システムが応接する環境複雑性を背景に言うなら、どんな大風呂敷な計画も、圧倒的なピースミール・プランに過ぎない事実に耐えるしかありません。どんな計画もある意味で肯定可能であり、別の意味で否定可能です。そういうアンビギュイティに耐えるよりほかありません。機能には、機能の機能があり、機能の機能の機能があり、全体は見通せない。
僕の言い方では、巷には、近代に対して反近代があるとか、アメリカ的なものに対して反アメリカ的なものがあると考える向きがありますが、誤りです。近代の限界に対処するのに近代の超克でなく近代の徹底を以てせよとする少数議論が日華事変の後にありました。アメリカの限界に対処するのにアメリカの徹底を以てせよというのがローティでした。
磯崎さんは、建築家が関わっていればそういうふうに言ったはずなのにと書いておられます。同じことです。建築の限界について建築家が語りながら設計するのです。設計に限界があるから放棄するというのなら、蒙昧に戻る他ないシニシズムです。設計の限界には設計の徹底を以て対処する。でも設計は必然的に裏切られる。だからまた設計するのです。
デリダがギリシア哲学から抽出した「脱構築」の概念もそれに関わります。二項図式を受け入れつつ、永久に信じないで実践する態度のことです。二項図式のところに、いろいろなものを代入できます。近代を受け入れた上で、永久に信じずに実践する。設計を受け入れた上で、永久に信じないで実践する。かくして区分線は永久にズラされるのです。

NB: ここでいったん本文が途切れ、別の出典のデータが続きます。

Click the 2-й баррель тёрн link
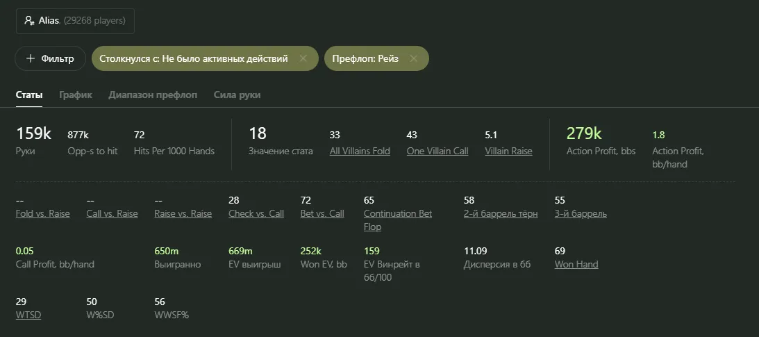 501,213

建築家にせよ、社会学者にせよ、およそソシアル・プランナーやポリシー・プランナーの役割を帯びる者たちは、そのような態度で永久に振舞い続けるしかありません。シニシズムやニヒリズムは、それを選択してもやっていける脳天気な暇人たちのタワゴトにすぎないということです。nDKの時代の終焉後、社会学者が言えるのはそうしたことです。